Iran Protests - Women, Life, Freedom
This listening session focuses on the podcast ‘Iran Protests- Women Life Freedom,’ by Fari Bradley. We will listen together to the podcast, share reactions to it, as well as tactics for solidarity and resistance with the people of Iran.
Made in October 2022, the podcast features the voices of activists and protestors in the Women Life Freedom movement, who submitted their recordings anonymously. We also hear from activist Steve Marsling who as a teenager in South East London worked for the end of the bloody South African Apartheid regime.
On 16 September 2022 twenty-two-year-old Kurd Mahsa Amini died in hospital after being beaten by Iran’s Guidance Patrol, or ‘morality police’, for wearing her hijab ‘improperly.’ Her death sparked momentous protests in Iran and around the world, raising a movement labelled the "first feminist revolution" in the region. Protests grew to encompass the diverse grievances of Iranian women, with many removing and ritualistically burning their hijabs. Across the diaspora, Iranian women are cutting their hair in solidarity. Building on the Green Movement (or ‘Persian Awakening’) of 2009, these protests are part of a burgeoning political arts and culture movement and intergenerational activism. With no identifiable leader to assassinate, women and children throughout Iran lead this uprising alongside their parents and grandparents, and striking oil, steel and other industrial workers.
www.mixcloud.com/Resonance/iran-protests_clear-spot-longer-edit/
For Reference
Nazanin Shahrokni, ‘Women, Life, Freedom’ (22 November 2022), www.historytoday.com/archive/history-matters/women-life-freedom
Fari Bradley
Fari Bradley (b. Iran) is an artist engaging with listening, language and the environment. Her research-based practice spans the mediums of performance, broadcast, installation and sculpture. Core methodologies revolve around experimentalism, deep listening and exercises in modes of communication and reception. Bradley’s works employ treated found objects, textiles and electronics. Her live performances stage interplays between architecture, public space and history, provoking and repositioning the listener, questioning our sense of self and our place within both society and nature.

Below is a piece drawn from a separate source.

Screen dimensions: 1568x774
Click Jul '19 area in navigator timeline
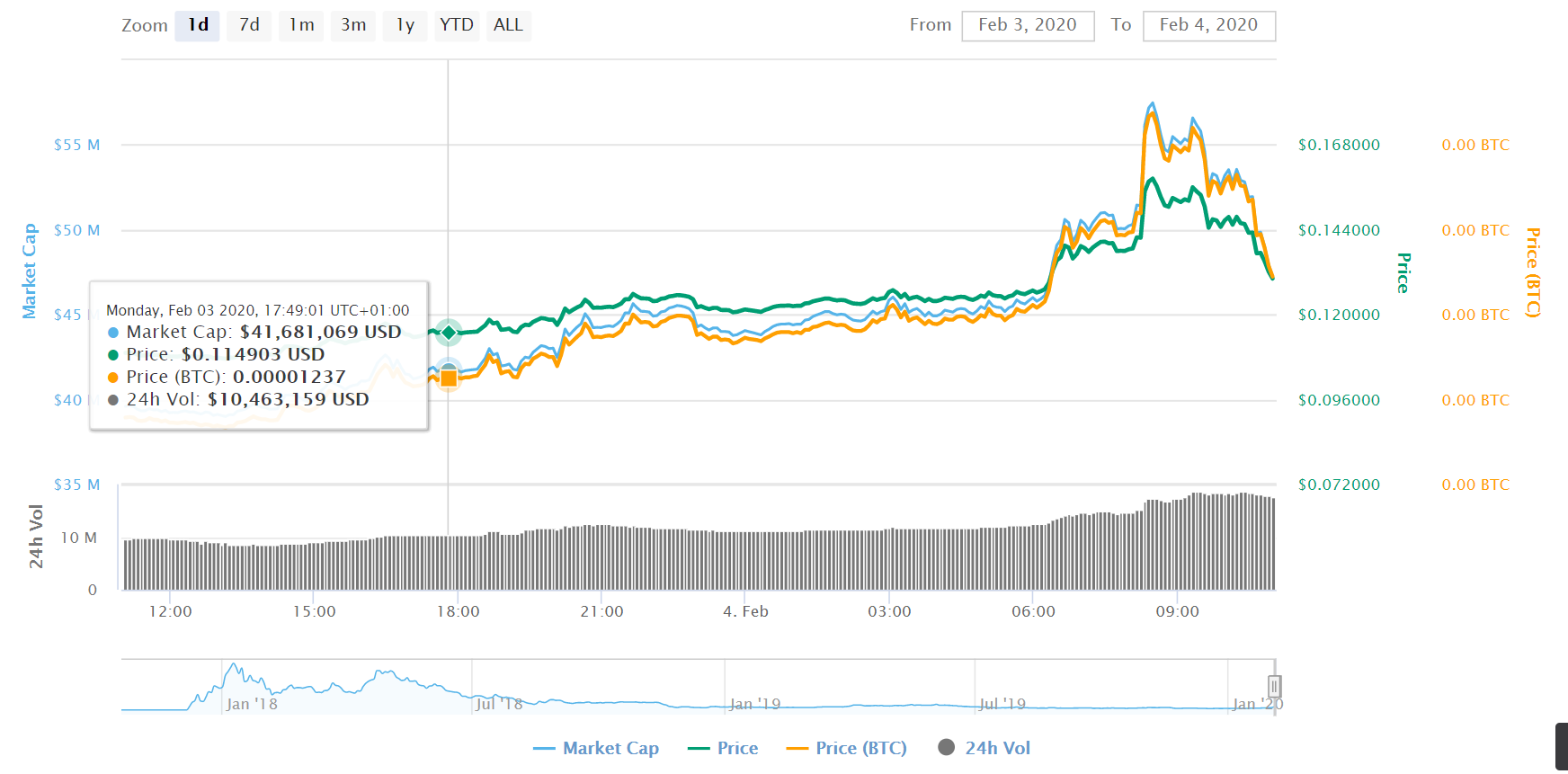(1002, 703)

With a history of live, broadcast and prerecorded collaborations, Bradley is a member of London noise-improv quartet Oscillatorial Binnage 2013-present, recently releasing the album Agitations: Post-Electronic Noise on Sub Rosa). With sound art duo Bradley-Weaver, working with sound artist and archivist Christopher John Weaver in UK and the Middle East since 2013, Bradley released a limited edition artist-vinyl record, Systems for a Score with The Vinyl Factory, UK, made during a live-in installation for their eponymous solo show at Tashkeel (Dubai), 2014.
Living and working around the Persian Gulf, (different Emirates in the UAE, Bahrain, Kuwait and Pakistan), Bradley had solo shows and a series of Bradley-Weaver sound art exhibitions and projects. Beyond that, sound pieces and experimental musical performance commissions included for example at the Beirut Arts Centre, Lebanon and at The Media Majlis, Northwestern University, Qatar. Bradley is a member of CRiSAP (Creative Research into Sound Arts Practice), researching a practice-based PhD in Sound Arts at the London College of Communication (LCC), University of the Arts (UAL).
Eventbrite Registration
www.eventbrite.co.uk/e/iran-protests-women-life-freedom-tickets-474809767797?utm-campaign=social&utm-content=attendeeshare&utm-medium=discovery&utm-term=listing&utm-source=cp&aff=escb
Image Description
The image depicts a photograph of the silhouette of a figure dressed in black, with curly shoulder-length hair, left arm raised and hand forming a fist. With their back to the viewer, the figure stands before the green, red and white horizontal stripes of Iran’s national flag.